The point is I'm not going to have a permit anytime soon. Now, the purpose of the permits is to prevent people who don't live in a neighborhood from using the streets of that neighborhood as long-term parking. Since I live in my neighborhood, I'd be within the spirit of the law to park there.

My question is, how vigorously are the permit laws enforced? What is, realistically, my chance per unit time of getting ticketed if I just park in front of my house before I have my permit? Do the people who ticket you if you park on the wrong side of the street on street-cleaning day spend all the other days cruising the streets looking for permit violations? Or is the purpose of the law just so if someone parks their beat-up hippy van in front of your house and leaves it there for a month, you can call and complain and get it towed?

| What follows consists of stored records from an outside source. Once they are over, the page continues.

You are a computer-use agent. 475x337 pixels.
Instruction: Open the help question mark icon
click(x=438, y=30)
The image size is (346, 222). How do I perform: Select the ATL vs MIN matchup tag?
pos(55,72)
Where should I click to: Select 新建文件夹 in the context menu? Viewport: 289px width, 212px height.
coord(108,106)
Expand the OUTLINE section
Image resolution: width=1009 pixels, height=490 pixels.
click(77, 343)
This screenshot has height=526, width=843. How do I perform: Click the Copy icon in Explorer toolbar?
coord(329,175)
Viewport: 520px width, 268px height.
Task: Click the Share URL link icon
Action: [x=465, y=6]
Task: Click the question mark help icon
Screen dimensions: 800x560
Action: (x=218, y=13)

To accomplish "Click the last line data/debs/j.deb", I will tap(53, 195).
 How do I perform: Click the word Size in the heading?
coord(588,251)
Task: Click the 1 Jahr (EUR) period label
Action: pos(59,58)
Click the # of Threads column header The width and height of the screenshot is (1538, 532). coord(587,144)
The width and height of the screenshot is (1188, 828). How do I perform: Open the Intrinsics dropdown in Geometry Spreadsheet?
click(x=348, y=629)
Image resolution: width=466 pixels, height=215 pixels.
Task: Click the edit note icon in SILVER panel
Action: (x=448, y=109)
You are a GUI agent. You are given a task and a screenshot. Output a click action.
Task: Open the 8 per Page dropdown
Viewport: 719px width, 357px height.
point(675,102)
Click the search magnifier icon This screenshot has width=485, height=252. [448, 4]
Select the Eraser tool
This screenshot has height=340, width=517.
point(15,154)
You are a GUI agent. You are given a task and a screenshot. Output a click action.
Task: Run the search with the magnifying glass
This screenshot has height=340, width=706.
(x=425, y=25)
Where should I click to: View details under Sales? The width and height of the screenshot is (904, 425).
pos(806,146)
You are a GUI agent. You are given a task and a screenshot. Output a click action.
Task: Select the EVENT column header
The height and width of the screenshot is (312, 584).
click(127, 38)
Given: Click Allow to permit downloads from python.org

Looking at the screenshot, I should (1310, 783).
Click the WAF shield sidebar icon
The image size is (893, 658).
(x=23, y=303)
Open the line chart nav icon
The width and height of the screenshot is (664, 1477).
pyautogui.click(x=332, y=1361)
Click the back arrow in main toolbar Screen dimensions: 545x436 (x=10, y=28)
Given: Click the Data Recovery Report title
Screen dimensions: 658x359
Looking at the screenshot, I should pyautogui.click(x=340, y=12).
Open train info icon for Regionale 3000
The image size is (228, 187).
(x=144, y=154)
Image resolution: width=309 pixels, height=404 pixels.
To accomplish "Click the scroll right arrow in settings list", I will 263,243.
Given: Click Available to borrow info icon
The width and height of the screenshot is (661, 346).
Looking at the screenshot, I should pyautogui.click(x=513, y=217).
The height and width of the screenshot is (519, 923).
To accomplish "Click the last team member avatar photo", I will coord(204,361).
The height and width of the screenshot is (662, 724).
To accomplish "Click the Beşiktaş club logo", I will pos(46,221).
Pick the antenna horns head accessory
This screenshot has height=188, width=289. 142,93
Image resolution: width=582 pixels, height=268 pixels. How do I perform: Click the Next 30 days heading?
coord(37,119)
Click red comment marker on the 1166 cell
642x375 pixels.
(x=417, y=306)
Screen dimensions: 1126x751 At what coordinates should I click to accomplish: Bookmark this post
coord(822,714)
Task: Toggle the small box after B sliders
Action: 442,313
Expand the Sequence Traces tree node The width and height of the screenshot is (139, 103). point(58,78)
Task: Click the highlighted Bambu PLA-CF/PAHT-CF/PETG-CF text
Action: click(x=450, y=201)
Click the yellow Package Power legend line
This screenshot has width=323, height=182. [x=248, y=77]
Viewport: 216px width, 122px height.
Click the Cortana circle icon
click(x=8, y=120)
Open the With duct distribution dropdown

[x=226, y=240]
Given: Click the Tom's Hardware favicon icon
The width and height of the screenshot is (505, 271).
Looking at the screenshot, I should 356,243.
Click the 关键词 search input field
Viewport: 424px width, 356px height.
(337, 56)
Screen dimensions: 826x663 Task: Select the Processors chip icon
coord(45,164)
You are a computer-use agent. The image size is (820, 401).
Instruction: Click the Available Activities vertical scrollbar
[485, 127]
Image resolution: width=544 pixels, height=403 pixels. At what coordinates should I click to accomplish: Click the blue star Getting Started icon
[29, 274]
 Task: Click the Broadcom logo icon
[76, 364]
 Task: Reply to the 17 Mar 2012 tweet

I'm leaning towards the latter explanation, due to the logistics of enforcement and the way the permit website seems to be written half for people who want to get a permit and half for people who want their street to require a permit so they can get rid of some specific non-native car-parker. I realize that you get ticketed for violating the letter of the law, not the spirit, but if I'm unlikely to face the consequences I might do it anyway. Yes, the moral decay of the kids these days, it's horrible.

The other thing I can do is just drive to work every day, taking my car out of the danger zone, since unpermitted parking is permitted on weekends. I don't really want to do that, though. Right now I've got my car parked on a nearby permit-free street. I've seen unpermitted cars parked on my street, so I don't know how big a deal this is.


Comments:

Posted by Frances at Mon Jun 21 2004 22:14

I wish I had a greenback for every parking ticket I've gotten in San Francisco. And in Los Angeles.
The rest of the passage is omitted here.